The EPA report says that less economically valuable fisheries will replace many coldwater species without global GHG mitigation. Unabated climate change would affect the Mountain West and Appalachia regions the most. In fact, by not reducing emissions, coldwater fisheries would virtually disappear from Appalachia. It would also alter the stream habitat from warm to rough in Texas, Oklahoma, Kansas, and Florida.
Climate change will impact freshwater fish regardless of mitigation strategies.
No matter how much we limit greenhouse gas emissions, fish and other marine animals will still feel the effects. However, by reducing the damage as much as possible, we can preserve the habitats for most fish species. With a global rise of 3.2 degrees Celsius, over one-third of freshwater fish would lose around 50% of their habitats. This scenario would occur if governments stick to their pledges for 2030 but don’t commit to any further emission cuts.

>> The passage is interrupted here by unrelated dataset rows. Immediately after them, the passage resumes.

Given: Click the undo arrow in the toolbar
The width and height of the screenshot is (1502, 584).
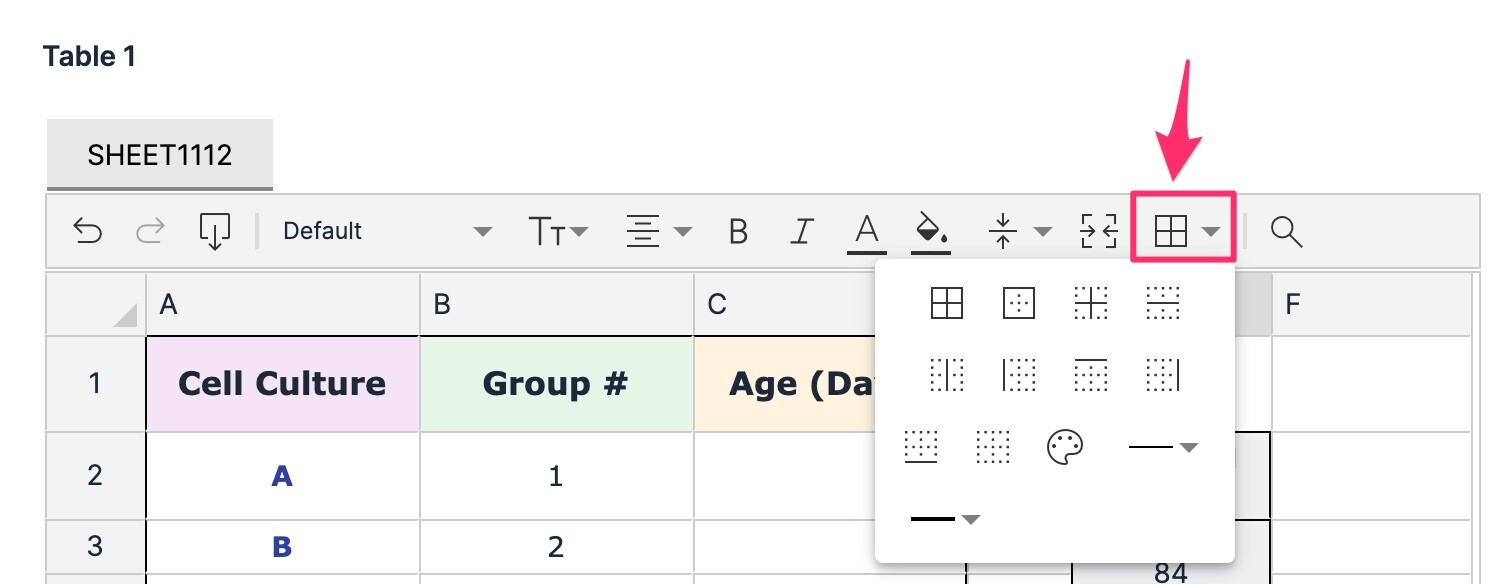Looking at the screenshot, I should coord(88,232).
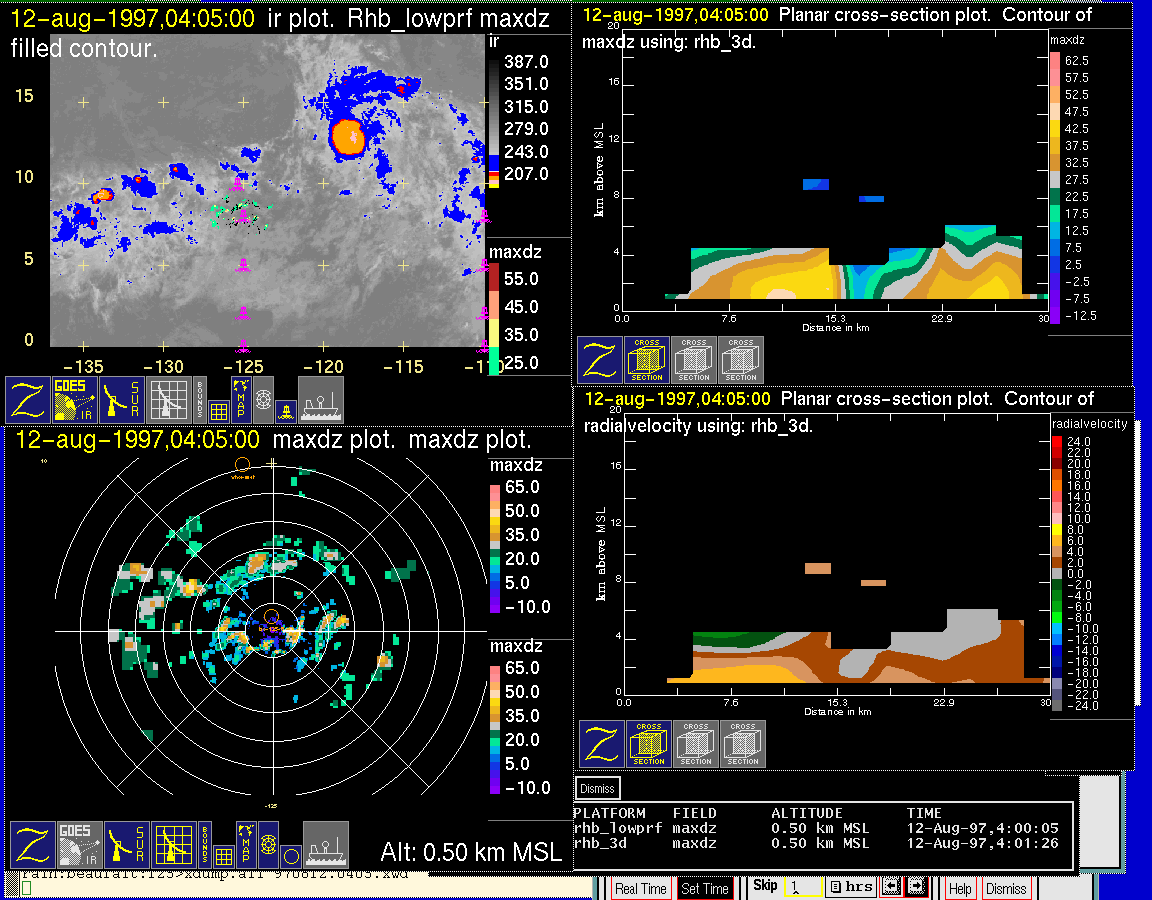Image resolution: width=1152 pixels, height=900 pixels.
Task: Enable Real Time mode
Action: coord(640,888)
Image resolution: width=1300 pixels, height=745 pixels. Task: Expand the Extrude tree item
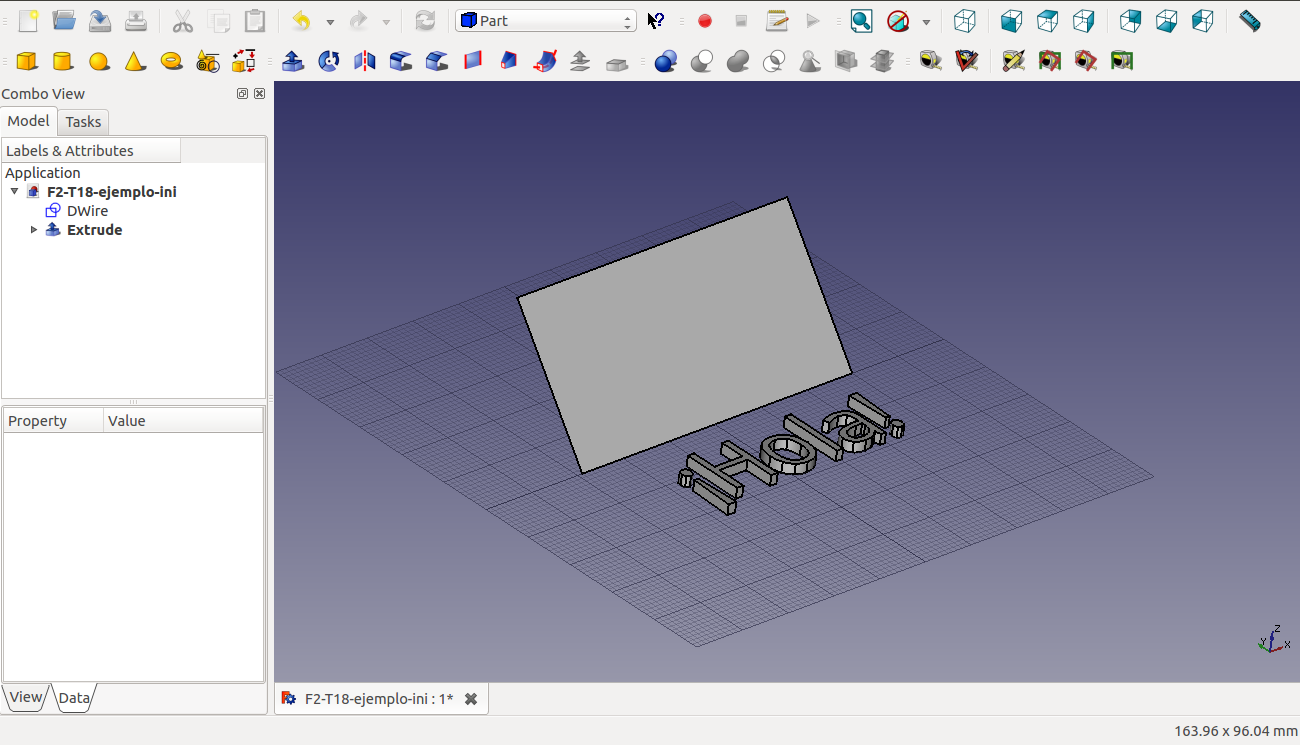pyautogui.click(x=34, y=230)
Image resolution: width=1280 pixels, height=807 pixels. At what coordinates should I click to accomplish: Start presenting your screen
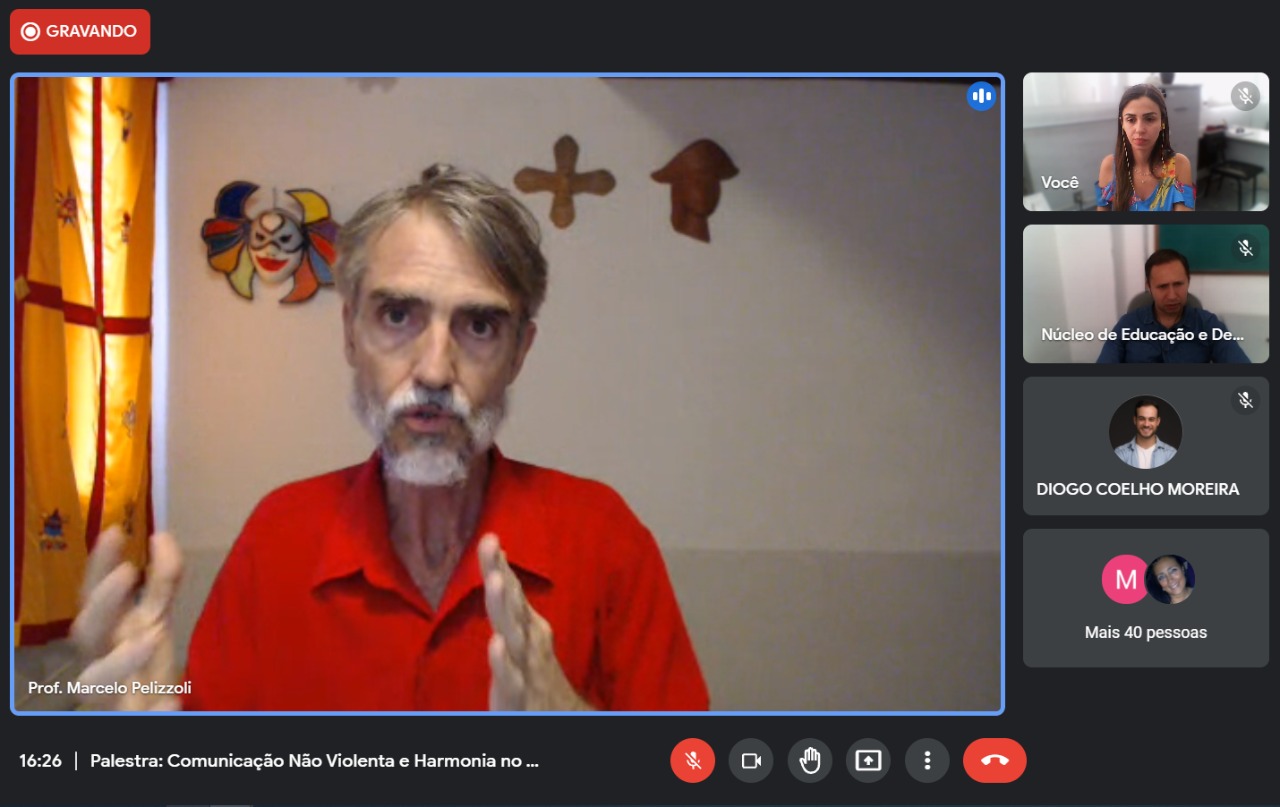(x=868, y=761)
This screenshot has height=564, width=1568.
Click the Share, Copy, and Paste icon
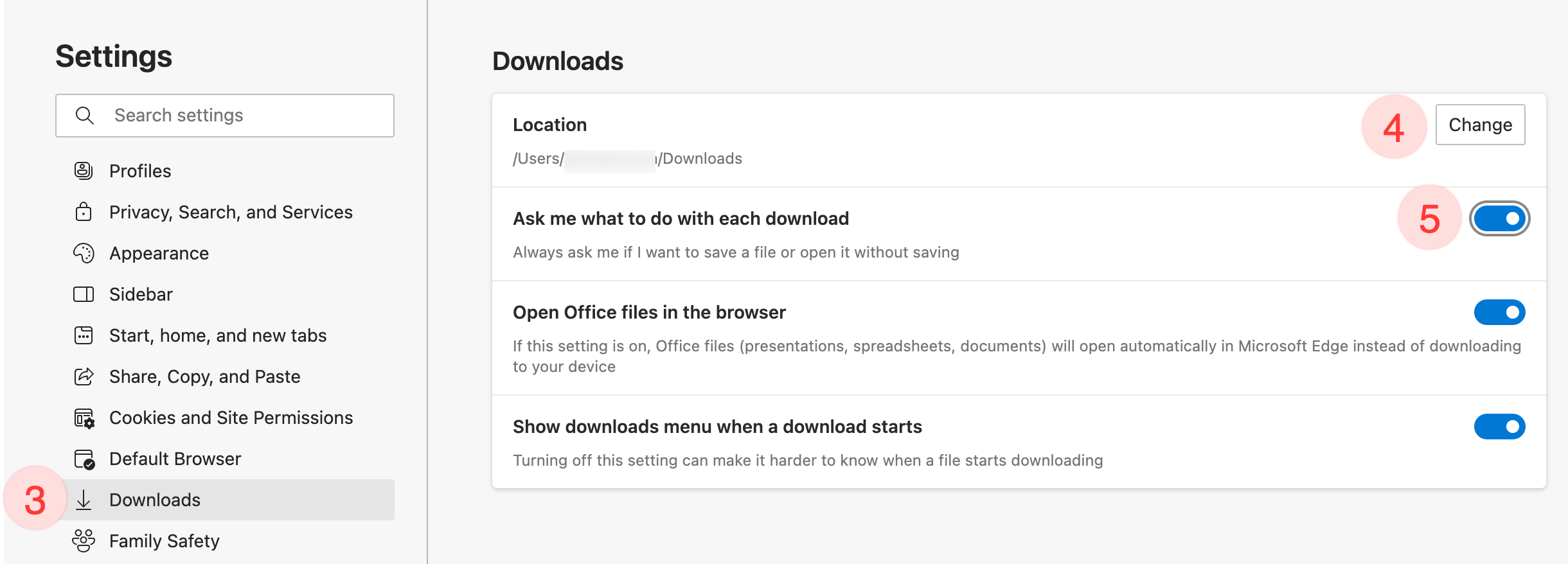click(84, 376)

Limiting global warming to 2 degrees would threaten half the habitat for only 9% of freshwater fish species. Further limits to 1.5 degrees would reduce the number of species at risk to just 4%.
“These numbers indicate that limiting global warming really matters for freshwater fish species, just as previous research has shown that it matters for species in terrestrial systems,” says Barbarossa.
How water temperature and flow changes will affect freshwater fish
The researchers created models to see how extremes in water flow and temperature would impact freshwater fish. They also identified where the greatest extremes might occur in future scenarios.
“Water temperature and water flow are two key habitat factors for freshwater fish species. Climate change will amplify extremes in flow and temperature, which may reduce the amount of suitable habitat. This, in turn, is an important indicator of extinction risk,” says Aafke Schipper, environmental researcher at Radboud University and PBL and co-author of the study.
The team found that water temperature changes would pose more of a threat than flow extremes. This indicates that global warming will cause rising water temperatures across the world. However, the research revealed that freshwater fish in tropical waters would face the highest threat due to extremely warm or tropical waters.
How dams and other human-made flood control systems impact freshwater fish migration
“The numbers of species at risk represent a worst-case scenario in the sense that we assume that fish will not be able to move to other parts of the watershed or adapt to changed conditions,” continues Barbarossa. “We have also considered a scenario in which species could move freely across the watershed and “escape” altered conditions. In that case, climate change threats would be substantially lower. However, many freshwater systems are fragmented, which impedes fish from moving to more suitable conditions.”